Le scénario est d’une grande efficacité, ça s’étire parfois trop, mais l’humour fait toujours mouche grâce à une relance de gag constante et le tout s’avère assez accrocheur pour ne pas ennuyer. L’ensemble est saupoudré de dialogues finement amenés et toujours très drôles tout en étant gorgés de culture pop. La réalisation  est encore une fois chez Judd Apatow particulièrement soignée, certes rien d’éclatant, mais c’est tout à fait correct.

Le film doit aussi beaucoup a son casting. D’une Amy Schumer (Jusqu’à Ce Que La Fin Du Monde Nous Sépare, Inside Amy Schumer, ) qui emporte vite l’adhésion à un Bill Hader (Adventureland : Un Job D’Été À Éviter, Paul, ) au réaction savoureuse.

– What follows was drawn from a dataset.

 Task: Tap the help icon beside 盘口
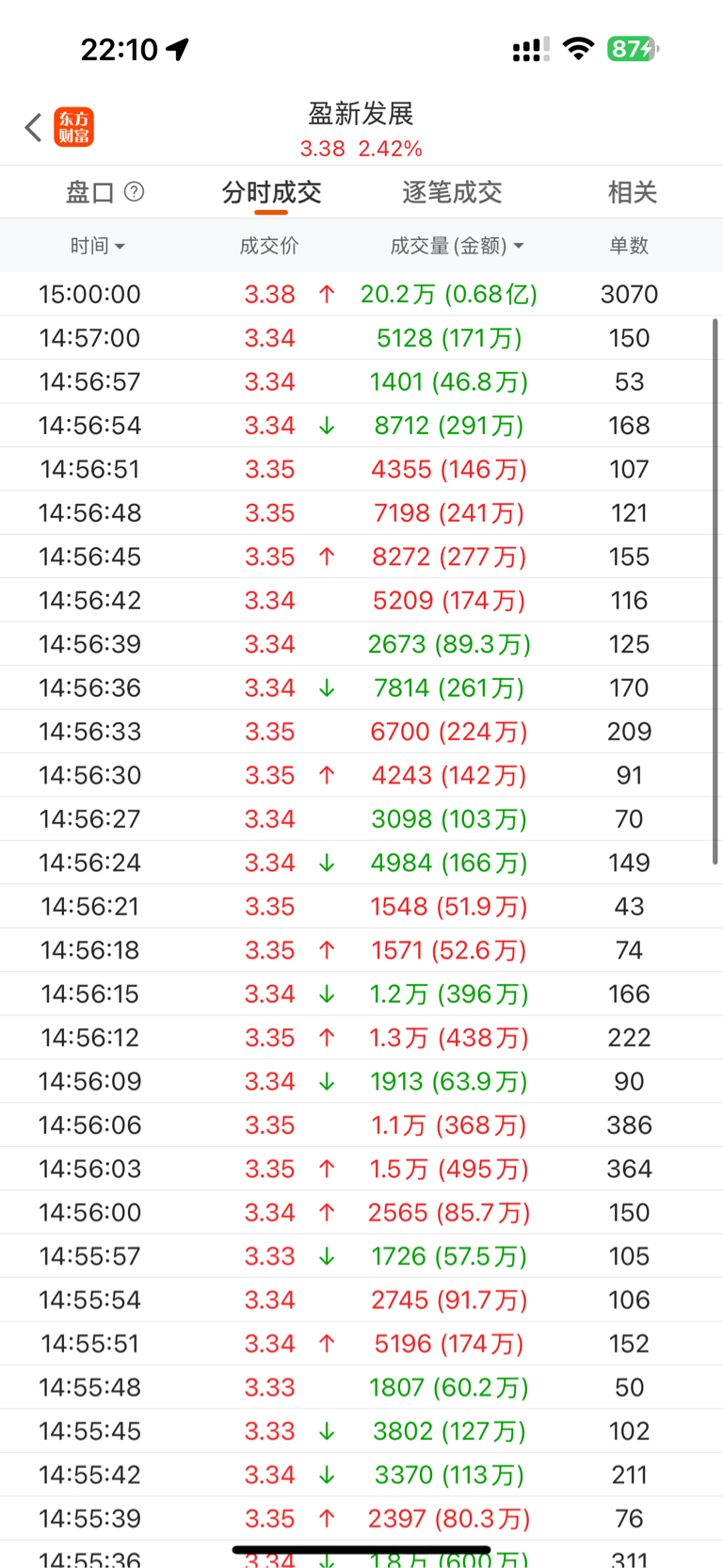(x=135, y=192)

Rien que le duo principal enchante. Du côté des rôles secondaires on y trouve Brie Larson (21 Jump Street, States Of Grace, ) tout en justesse, Tilda Swinton (Burn After Reading, Only Lovers Left Alive, …) méconnaissable et absolument géniale, Colin Quinn (Une Nuit Au Roxbury, Copains Pour Toujours, ) avec un jeu simple et efficace, mais surtout le basketteur LeBron James qui s’en sort étonnamment bien au même titre que le catcheur John Cena (The Marine, 12 Rounds, ) qui dévoile un talent comique insoupçonné. Il y a aussi beaucoup de caméo ou courte apparition extrêmement amusant.

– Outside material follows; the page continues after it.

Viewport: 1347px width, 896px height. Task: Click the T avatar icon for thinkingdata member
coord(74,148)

Comédie romantique très sympathique, d’une redoutable efficacité, d’une évidente simplicité. Le film pourrait presque paraître anecdotique si il n’avait pas ce ton moderne qui le rends au final presque nouveau, l’inversion du rôle homme/femme qui leurs rends justice et les mets à l’égal de l’Homme fait de Crazy Amy une date dans le cinéma comique. Judd Apatow  livre un film profondément féministe qui séduit par sa simplicité, son cast. tout en charme et surtout son humour ravageur. Il n’y a ici rien de grandiose, mais Crazy Amy a au moins le mérite de tenter des choses et mieux encore il le fait avec beaucoup de réussite.